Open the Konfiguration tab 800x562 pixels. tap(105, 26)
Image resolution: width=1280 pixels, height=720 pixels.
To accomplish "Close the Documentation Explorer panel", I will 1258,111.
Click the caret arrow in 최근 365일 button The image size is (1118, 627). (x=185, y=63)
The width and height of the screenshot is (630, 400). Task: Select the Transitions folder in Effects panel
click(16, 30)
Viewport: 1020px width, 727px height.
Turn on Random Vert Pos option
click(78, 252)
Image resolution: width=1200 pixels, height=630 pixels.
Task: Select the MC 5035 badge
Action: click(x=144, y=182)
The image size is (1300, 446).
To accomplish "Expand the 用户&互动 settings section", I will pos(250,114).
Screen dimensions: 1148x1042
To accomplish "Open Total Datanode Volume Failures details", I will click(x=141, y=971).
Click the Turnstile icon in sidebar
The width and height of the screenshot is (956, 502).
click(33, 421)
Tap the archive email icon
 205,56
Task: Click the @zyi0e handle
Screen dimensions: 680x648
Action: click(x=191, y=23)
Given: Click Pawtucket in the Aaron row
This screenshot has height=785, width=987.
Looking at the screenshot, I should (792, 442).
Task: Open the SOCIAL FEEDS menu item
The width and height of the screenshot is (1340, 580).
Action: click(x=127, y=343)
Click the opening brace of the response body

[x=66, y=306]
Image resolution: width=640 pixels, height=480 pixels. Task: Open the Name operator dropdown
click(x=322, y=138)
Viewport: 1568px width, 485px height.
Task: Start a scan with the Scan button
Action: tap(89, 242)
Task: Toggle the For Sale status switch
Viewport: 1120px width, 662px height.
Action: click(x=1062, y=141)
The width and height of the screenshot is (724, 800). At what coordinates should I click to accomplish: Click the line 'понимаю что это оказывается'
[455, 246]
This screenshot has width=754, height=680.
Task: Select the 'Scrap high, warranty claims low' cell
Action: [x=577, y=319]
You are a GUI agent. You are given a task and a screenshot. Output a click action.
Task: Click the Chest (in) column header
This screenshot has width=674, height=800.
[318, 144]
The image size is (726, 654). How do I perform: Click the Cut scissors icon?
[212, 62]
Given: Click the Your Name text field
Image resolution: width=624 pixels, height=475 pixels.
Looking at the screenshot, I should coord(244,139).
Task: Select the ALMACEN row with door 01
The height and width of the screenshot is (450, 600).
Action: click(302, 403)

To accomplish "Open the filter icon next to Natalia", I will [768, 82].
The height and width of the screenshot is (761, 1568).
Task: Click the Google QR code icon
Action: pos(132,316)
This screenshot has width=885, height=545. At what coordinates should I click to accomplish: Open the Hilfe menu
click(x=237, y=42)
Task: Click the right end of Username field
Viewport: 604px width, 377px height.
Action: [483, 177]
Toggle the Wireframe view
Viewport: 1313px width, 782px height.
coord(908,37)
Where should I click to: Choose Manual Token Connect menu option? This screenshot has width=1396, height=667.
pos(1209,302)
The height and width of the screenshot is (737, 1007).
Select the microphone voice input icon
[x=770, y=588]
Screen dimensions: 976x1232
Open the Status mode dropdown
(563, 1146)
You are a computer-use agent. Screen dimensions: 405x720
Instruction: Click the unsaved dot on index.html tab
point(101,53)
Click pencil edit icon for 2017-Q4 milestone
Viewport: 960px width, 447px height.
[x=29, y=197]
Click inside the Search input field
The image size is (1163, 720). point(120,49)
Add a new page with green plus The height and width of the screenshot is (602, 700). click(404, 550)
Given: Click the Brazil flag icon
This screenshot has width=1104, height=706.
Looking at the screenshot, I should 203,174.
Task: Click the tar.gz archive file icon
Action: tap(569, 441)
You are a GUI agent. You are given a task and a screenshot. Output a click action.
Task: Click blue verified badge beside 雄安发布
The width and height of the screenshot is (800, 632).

◆ ◆ ◆ ◆

Return a copy of each line in the entries that contains "Toggle".

** EXERCISE ANSWER **
Task: Toggle the For Sale status switch
Toggle the Wireframe view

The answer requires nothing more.